## Work instructions
Given these entries, repeat exactly the lines starting with the one that has "You are a GUI" and going on through the one that has "The image size is (607, 480).", both included, but none of the pictures.

## Exercise input
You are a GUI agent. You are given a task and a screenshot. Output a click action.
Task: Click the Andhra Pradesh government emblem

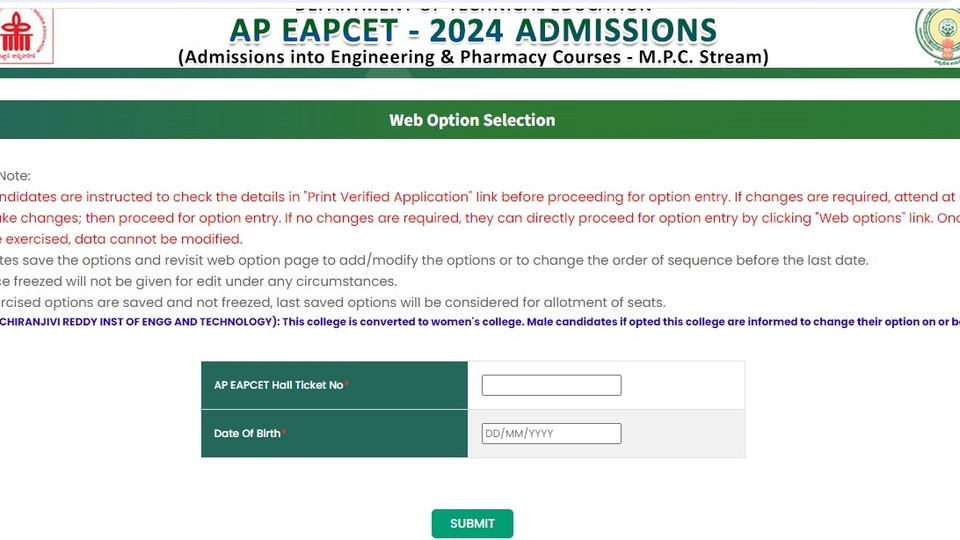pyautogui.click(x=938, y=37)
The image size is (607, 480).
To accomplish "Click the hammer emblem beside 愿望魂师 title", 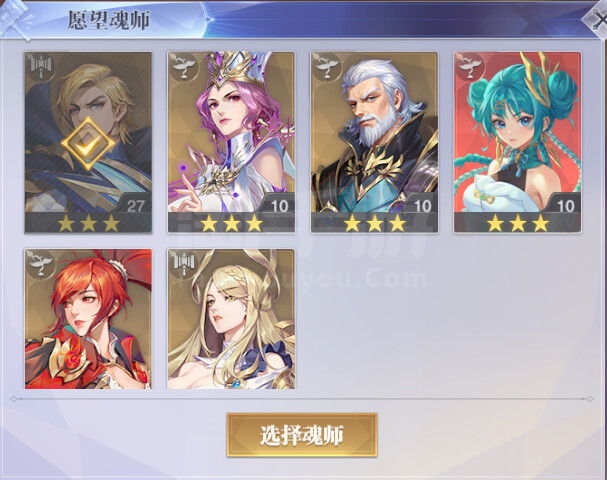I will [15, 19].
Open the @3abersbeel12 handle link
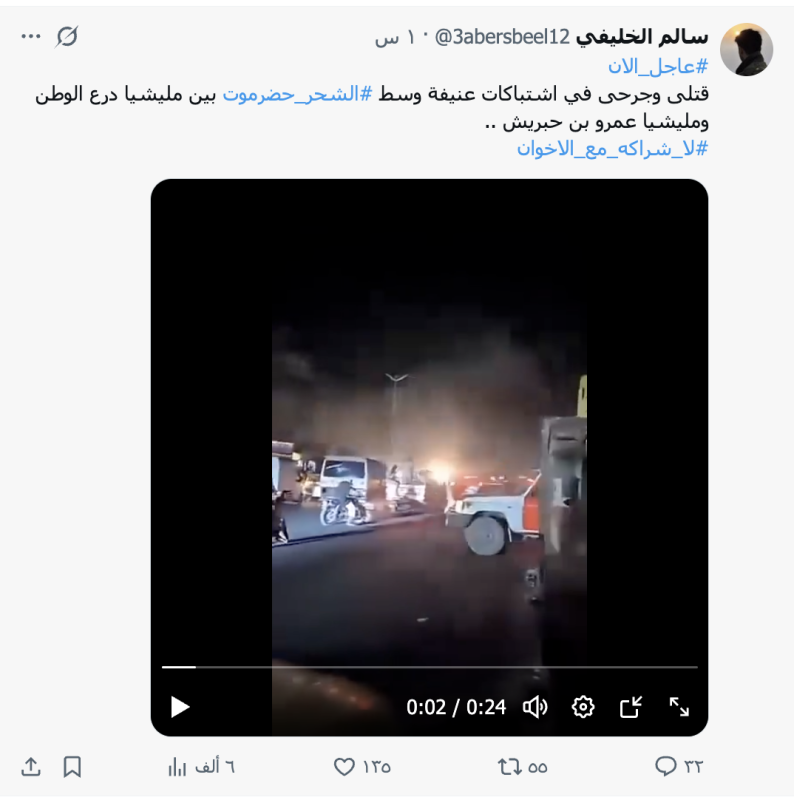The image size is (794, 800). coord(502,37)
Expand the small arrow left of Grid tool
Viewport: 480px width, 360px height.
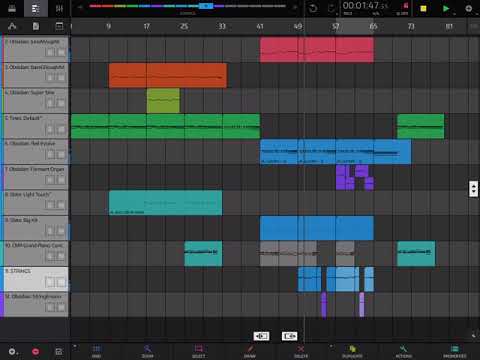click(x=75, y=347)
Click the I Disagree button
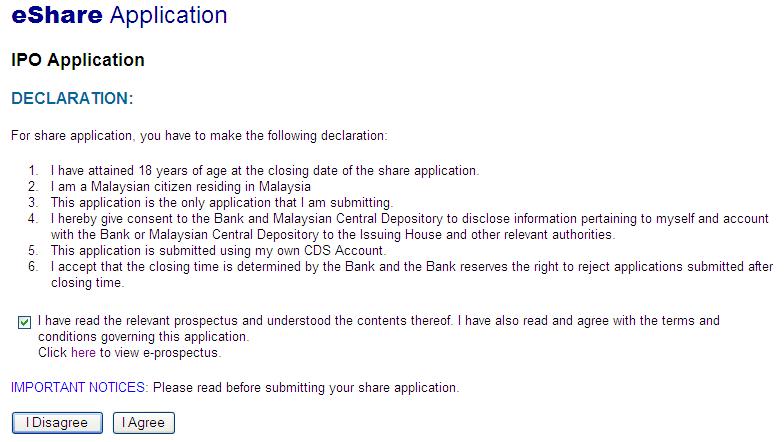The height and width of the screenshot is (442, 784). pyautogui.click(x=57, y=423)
--
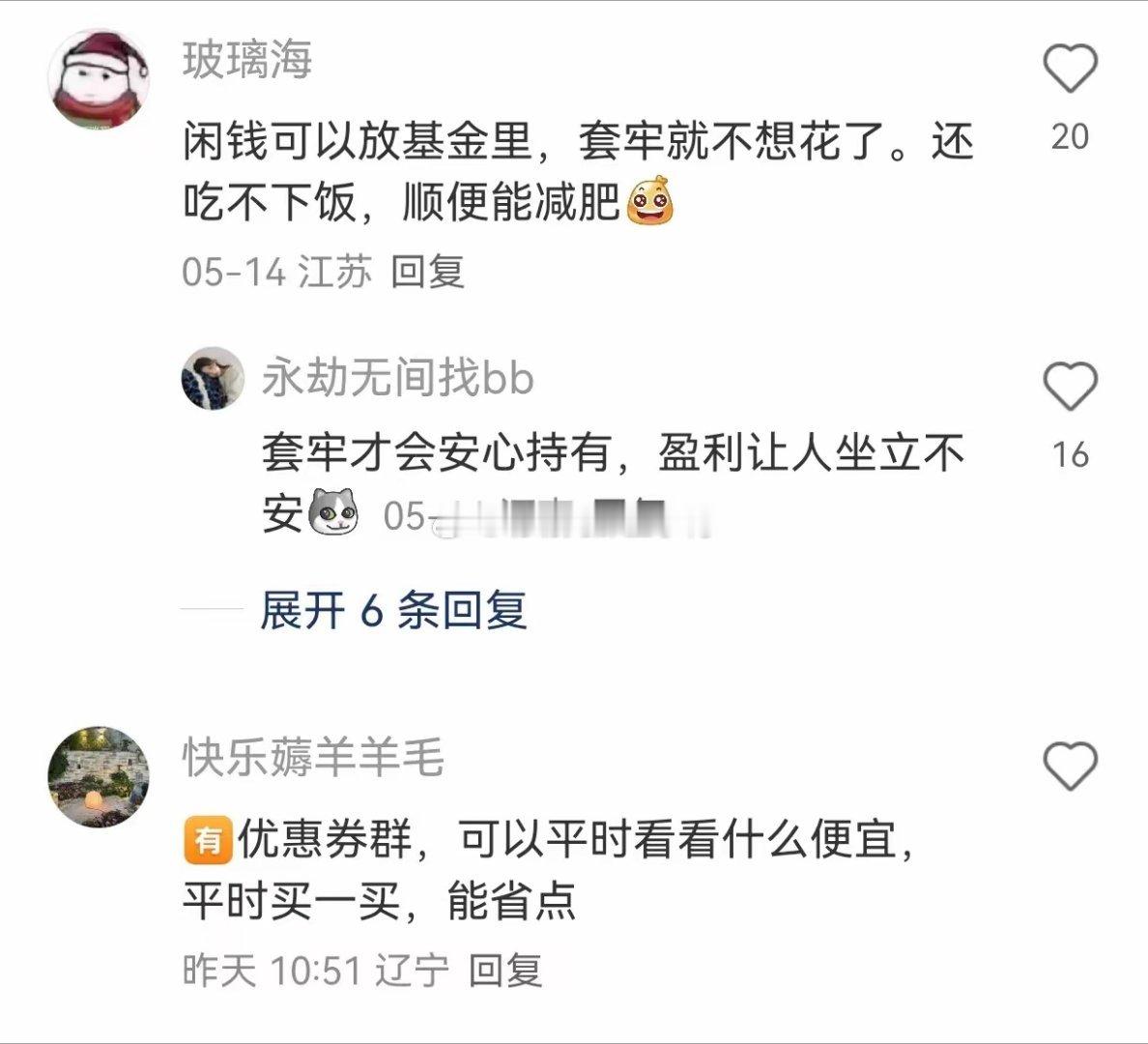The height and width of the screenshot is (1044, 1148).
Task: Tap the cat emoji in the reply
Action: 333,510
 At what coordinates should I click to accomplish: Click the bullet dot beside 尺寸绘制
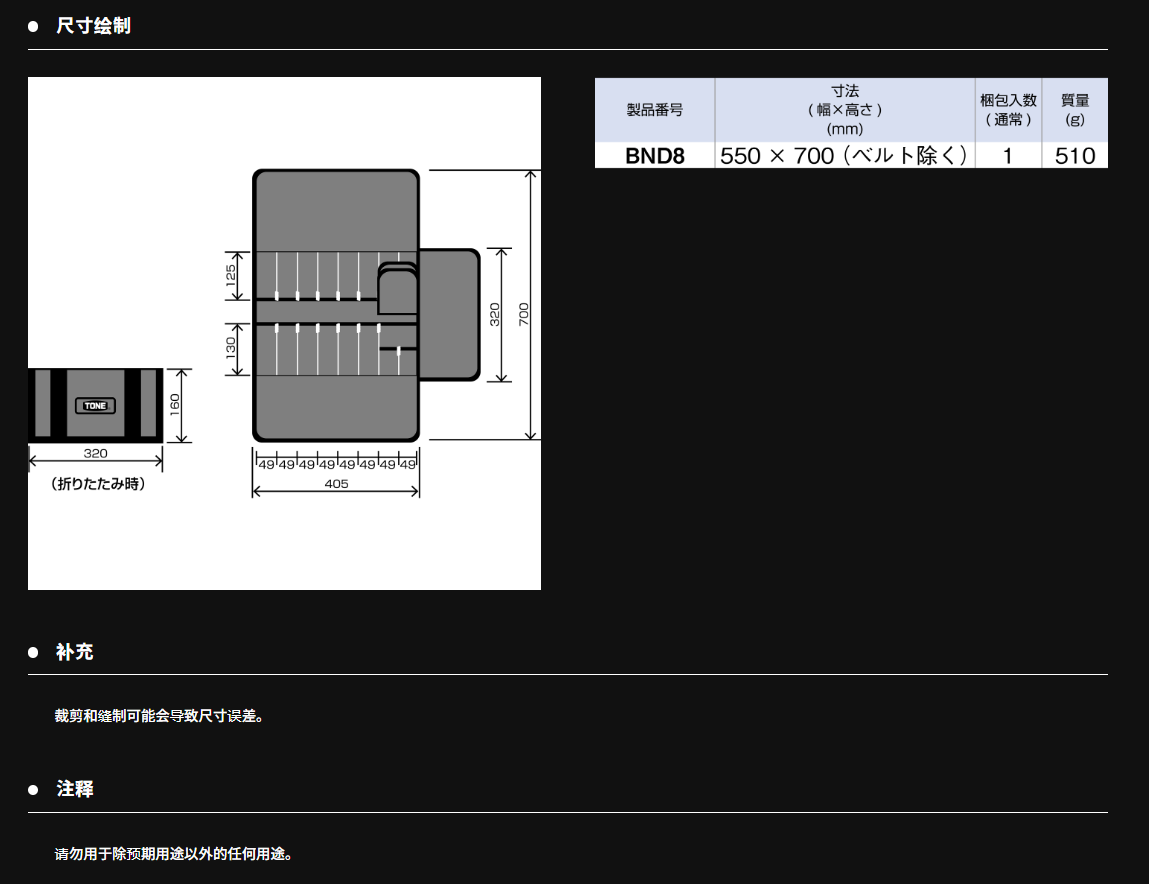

## Exercise result
You are a GUI agent. You are given a task and a screenshot. Output a click action.
Task: Click the Andhra Pradesh government emblem

pyautogui.click(x=938, y=37)
The image size is (607, 480).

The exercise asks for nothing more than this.